Perspectivas

IPCA de março, ata do Fomc e greve no Banco Central: o que acompanhar na semana

Tudo o que o investidor precisa saber antes de operar na semana

Por  Mitchel Diniz -

Na primeira semana cheia de abril, o Ibovespa terá o desafio de manter o ritmo de alta no qual embarcou ao longo dos três primeiros meses do ano. Até a última sexta-feira, o índice acumulava quase 16% de valorização em 2022. Mas os próximos dias podem revelar um cenário inflacionário mais grave do que se imagina, com a divulgação do Índice de Preços ao Consumidor (IPCA), referente a março.  O dado é o principal destaque na agenda desta semana e está previsto para sexta-feira (8).

O Itaú espera que o índice venha com uma variação positiva de 1,33% em relação a fevereiro, levando a taxa de 12 meses a 10,98%. “A leitura será pressionada por preços regulados, refletindo, principalmente, os ajustes anunciados pela Petrobras em meados de março”, diz análise do Itaú. Na visão do banco, itens fora do núcleo da inflação, como alimentação em casa e veículos novos e usados também podem seguir pressionados. Já o núcleo da inflação, de bens e serviços, devem se manter em níveis elevados, “sem mostrar sinais de desaceleração”.
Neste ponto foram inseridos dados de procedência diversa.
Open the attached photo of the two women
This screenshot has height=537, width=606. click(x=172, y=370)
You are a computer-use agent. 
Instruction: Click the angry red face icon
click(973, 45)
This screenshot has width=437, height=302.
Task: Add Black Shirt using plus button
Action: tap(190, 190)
“É importante notar que essa leitura está sujeita a um alto grau de incerteza, por conta de aumentos nos preços dos combustíveis e a dificuldade de avaliar repasses das refinarias para os consumidores finais”, avalia o banco. Na quarta-feira (6) sai o IGP-DI (Índice Geral de Preços – Disponibilidade Interna), da Fundação Getúlio Vargas, e o Itaú prevê uma crescimento de 2,4% mensal em março, levando o índice de 12 meses para 15,6%. “A leitura será pressionada por preços agrícolas no atacado e por combustíveis, como gasolina e diesel”.

Também na sexta-feira saem os dados de produção agrícola pelo Instituto Brasileiro de Geografia e Estatística (IBGE) e os números de março da Associação Nacional de Fabricantes de Veículos Automotores (Anfavea).

O mercado também acompanha o andamento da greve de servidores do Banco Central, que começou na última sexta-feira. O Relatório Focus, com previsões dos economistas, não será divulgado na segunda-feira (4). Outros dados também não serão divulgados nas datas previstas. O mesmo vale para o Indeco (Indicadores Econômicos) e o Relatório de Poupança. “Oportunamente, informaremos as datas de suas respectivas publicações. O aviso sobre as novas datas será dado com pelo menos 24 horas de antecedência”, disse o comunicado do BC.

Política e internacional

Na seara política, atenção total para as próximas pesquisas eleitorais. Depois que o ex-ministro da Justiça Sérgio Moro deixou o o Podemos para ingressar no União Brasil, a corrida presidencial ficou mais movimentada. A última semana também foi marcada pela renúncia de João Dória ao governo de São Paulo para concorrer ao cargo de presidente da República, na votação de outubro.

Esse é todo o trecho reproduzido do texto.